Our findings suggest potential therapeutic targets to ameliorate muscle weakness, including the modulation of antioxidant capacity, inhibition of inflammatory pathways, and activation of the HBP by supplementation of a GlcNac precursor to stimulate N- and O-glycosylation, promoting UPR attenuation [87,88]. Additionally, in mild patients, treatment with an antioxidant cocktail [14,68] can be combined with daily exercise, which may help to sustain muscle function, as observed in studies of prolonged bed rest [114] and in FSHD patients [115,116]. In severe cases, our results suggest a first step focused on improving redox cofactors levels and only after replenishing these levels promote treatment with antioxidants capable of entering the mitochondria (e.g., mitoTEMPO and, CoQ10) [68]. This approach may help to alleviate hypoxia signaling and improve metabolic activity in DUX4-expressing myotubes.

Nutritional treatments with antioxidants may enhance the muscle antioxidant capacity; however, careful consideration must be given to patients’ characteristics and the specific molecules used in treatment especially in light of conflicting trial results [68,117,118,119,120]. Targeted investigations in blood and cell cultures are warranted to validate molecules selected in this study for diagnosis and disease monitoring.

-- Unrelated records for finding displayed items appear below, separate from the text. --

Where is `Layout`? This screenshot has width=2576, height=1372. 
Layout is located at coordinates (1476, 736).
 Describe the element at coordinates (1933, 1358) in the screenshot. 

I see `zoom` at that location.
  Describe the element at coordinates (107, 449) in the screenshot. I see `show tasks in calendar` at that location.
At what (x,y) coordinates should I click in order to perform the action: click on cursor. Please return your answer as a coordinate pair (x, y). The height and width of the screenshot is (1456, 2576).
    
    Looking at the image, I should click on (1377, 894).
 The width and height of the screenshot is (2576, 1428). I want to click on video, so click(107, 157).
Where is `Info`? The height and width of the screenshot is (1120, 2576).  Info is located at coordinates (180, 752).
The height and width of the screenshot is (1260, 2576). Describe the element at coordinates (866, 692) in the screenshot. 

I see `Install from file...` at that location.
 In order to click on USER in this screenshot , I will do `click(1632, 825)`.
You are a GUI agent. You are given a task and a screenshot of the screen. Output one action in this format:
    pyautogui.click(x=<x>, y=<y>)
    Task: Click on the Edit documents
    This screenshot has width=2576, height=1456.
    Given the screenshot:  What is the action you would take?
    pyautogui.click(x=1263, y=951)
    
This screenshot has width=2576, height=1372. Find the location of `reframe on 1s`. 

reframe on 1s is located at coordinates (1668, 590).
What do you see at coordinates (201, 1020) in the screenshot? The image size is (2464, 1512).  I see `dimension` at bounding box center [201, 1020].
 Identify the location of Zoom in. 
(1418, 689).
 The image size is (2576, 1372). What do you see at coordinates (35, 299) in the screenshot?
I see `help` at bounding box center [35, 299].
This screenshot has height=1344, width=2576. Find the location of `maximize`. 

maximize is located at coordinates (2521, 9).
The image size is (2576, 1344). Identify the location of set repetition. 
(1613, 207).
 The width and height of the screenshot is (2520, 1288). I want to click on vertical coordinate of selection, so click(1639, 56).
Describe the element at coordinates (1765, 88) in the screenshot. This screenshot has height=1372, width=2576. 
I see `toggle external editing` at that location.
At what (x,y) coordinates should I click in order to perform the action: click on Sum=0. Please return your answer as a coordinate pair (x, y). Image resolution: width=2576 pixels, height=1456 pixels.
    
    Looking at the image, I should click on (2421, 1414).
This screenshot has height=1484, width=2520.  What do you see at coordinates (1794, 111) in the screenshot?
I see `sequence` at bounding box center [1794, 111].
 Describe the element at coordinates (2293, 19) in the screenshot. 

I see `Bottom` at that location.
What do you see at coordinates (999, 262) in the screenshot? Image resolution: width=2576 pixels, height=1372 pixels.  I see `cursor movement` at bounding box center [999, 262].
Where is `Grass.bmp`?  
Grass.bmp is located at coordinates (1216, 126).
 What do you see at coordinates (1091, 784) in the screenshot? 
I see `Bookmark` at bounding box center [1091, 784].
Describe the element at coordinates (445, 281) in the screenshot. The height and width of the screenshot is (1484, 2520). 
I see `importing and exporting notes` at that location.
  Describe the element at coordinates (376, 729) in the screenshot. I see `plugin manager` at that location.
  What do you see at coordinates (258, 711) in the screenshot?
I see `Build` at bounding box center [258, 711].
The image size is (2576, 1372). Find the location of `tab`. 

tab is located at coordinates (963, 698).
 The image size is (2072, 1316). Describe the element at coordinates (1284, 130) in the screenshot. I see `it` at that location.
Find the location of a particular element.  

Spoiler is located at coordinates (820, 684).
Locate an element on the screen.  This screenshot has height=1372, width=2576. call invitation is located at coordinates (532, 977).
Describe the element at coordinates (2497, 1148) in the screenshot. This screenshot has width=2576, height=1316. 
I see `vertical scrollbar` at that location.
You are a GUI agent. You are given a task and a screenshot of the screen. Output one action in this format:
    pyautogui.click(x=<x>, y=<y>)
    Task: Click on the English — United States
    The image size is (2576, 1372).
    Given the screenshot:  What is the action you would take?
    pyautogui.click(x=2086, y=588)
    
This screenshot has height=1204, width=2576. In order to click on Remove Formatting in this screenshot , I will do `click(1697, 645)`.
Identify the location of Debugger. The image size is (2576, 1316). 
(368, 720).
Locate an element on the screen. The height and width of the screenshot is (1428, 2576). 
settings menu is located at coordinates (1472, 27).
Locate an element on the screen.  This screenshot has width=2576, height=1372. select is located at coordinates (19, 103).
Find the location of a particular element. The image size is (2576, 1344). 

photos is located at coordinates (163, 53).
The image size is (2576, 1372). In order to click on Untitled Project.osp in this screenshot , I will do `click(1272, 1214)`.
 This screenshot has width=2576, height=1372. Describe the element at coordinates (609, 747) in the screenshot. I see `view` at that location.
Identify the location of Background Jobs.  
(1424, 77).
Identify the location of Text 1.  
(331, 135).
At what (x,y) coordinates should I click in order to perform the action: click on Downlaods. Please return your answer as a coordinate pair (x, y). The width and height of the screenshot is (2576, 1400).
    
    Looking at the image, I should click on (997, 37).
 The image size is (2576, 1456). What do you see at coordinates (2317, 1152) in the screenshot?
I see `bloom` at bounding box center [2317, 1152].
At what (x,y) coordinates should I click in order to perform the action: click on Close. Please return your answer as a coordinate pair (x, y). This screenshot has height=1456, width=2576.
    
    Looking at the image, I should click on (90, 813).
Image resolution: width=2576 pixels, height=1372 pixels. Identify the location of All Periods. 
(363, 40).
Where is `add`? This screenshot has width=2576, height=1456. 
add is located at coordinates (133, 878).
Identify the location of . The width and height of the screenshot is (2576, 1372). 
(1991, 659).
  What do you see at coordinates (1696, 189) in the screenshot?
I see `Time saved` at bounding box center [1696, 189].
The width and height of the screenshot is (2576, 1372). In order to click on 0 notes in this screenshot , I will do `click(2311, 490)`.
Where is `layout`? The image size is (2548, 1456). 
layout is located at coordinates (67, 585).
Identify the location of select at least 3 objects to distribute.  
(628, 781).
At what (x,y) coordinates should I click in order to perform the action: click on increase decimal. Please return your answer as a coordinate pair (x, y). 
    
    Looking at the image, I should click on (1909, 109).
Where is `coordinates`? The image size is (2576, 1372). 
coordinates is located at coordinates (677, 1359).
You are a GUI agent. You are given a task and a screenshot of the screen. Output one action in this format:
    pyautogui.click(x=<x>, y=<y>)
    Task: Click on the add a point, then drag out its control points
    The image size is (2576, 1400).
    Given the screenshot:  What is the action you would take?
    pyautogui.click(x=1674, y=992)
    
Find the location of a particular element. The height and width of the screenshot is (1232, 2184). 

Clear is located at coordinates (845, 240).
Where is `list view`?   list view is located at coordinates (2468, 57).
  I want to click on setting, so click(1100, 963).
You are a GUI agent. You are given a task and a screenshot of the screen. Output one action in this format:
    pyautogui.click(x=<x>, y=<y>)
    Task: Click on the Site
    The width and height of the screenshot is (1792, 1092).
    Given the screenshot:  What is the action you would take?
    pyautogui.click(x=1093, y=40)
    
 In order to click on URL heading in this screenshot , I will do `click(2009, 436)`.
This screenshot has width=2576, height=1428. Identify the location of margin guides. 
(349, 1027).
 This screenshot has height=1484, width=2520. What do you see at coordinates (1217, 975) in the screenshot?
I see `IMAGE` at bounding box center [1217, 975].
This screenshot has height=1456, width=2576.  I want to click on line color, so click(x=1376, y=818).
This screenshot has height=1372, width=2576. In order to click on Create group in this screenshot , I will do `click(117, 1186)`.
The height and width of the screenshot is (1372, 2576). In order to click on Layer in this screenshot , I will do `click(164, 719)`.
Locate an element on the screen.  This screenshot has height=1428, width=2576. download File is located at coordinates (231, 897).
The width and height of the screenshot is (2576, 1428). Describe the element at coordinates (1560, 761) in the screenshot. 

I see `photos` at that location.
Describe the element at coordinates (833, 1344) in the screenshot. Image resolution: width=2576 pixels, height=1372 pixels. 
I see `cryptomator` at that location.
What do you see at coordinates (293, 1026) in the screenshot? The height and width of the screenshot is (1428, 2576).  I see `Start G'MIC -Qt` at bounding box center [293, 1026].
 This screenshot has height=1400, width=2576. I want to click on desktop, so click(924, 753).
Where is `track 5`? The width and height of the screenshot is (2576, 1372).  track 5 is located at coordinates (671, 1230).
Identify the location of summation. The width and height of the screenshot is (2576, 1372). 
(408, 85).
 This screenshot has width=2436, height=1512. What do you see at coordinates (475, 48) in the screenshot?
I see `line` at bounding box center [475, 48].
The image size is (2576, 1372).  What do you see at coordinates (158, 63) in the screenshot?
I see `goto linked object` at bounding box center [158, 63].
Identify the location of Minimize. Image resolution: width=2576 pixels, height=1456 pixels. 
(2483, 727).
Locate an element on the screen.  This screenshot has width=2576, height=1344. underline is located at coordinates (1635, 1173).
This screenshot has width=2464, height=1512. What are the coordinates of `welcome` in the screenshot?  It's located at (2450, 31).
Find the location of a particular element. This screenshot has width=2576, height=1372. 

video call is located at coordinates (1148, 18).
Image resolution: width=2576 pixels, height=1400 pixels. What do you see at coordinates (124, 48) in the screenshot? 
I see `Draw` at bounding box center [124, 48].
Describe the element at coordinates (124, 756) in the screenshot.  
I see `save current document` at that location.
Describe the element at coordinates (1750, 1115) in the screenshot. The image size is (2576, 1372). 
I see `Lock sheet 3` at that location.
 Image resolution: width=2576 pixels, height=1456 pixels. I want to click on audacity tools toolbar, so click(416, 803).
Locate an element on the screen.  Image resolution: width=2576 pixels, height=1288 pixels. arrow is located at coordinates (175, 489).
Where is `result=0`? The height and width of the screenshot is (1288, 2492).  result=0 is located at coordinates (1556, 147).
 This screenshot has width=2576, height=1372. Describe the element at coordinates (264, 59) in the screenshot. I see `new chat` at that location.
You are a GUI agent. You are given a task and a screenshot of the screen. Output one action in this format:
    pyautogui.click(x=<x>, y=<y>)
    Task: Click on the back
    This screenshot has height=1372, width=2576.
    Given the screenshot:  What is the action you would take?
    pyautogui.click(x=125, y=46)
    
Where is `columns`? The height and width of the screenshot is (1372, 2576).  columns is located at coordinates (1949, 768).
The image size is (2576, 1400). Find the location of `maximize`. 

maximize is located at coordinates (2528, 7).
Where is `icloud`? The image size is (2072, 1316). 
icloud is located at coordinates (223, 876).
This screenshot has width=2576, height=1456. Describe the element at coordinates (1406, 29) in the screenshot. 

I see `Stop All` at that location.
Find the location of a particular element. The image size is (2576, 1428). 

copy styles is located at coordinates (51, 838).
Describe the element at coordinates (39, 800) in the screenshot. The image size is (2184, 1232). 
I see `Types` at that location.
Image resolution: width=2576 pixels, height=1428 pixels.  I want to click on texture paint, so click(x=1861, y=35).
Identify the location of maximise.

In conclusion, our proteomic data indicate that metabolic changes characterize both mild and severe FSHD patients, although to different extents and with different consequences. In mild cases, metabolic reprogramming helps to maintain muscle function by activating compensatory pathways utilizing alternative energy sources. However, in severe cases, these adaptations are absent or insufficient, leading to more profound muscle impairment. Understanding these metabolic differences may provide new insights into potential therapeutic targets for FSHD.

The main limitations of this study lie in the number of samples and small muscle biopsies, limiting confirmatory tests such as the assessment of GSH/GSSG levels in mild and severe cases. Nevertheless, analyzing whole tissue extracts provided a global picture, offering preliminary insights into the intricate crosstalk regulating muscle function and dysfunction in FSHD.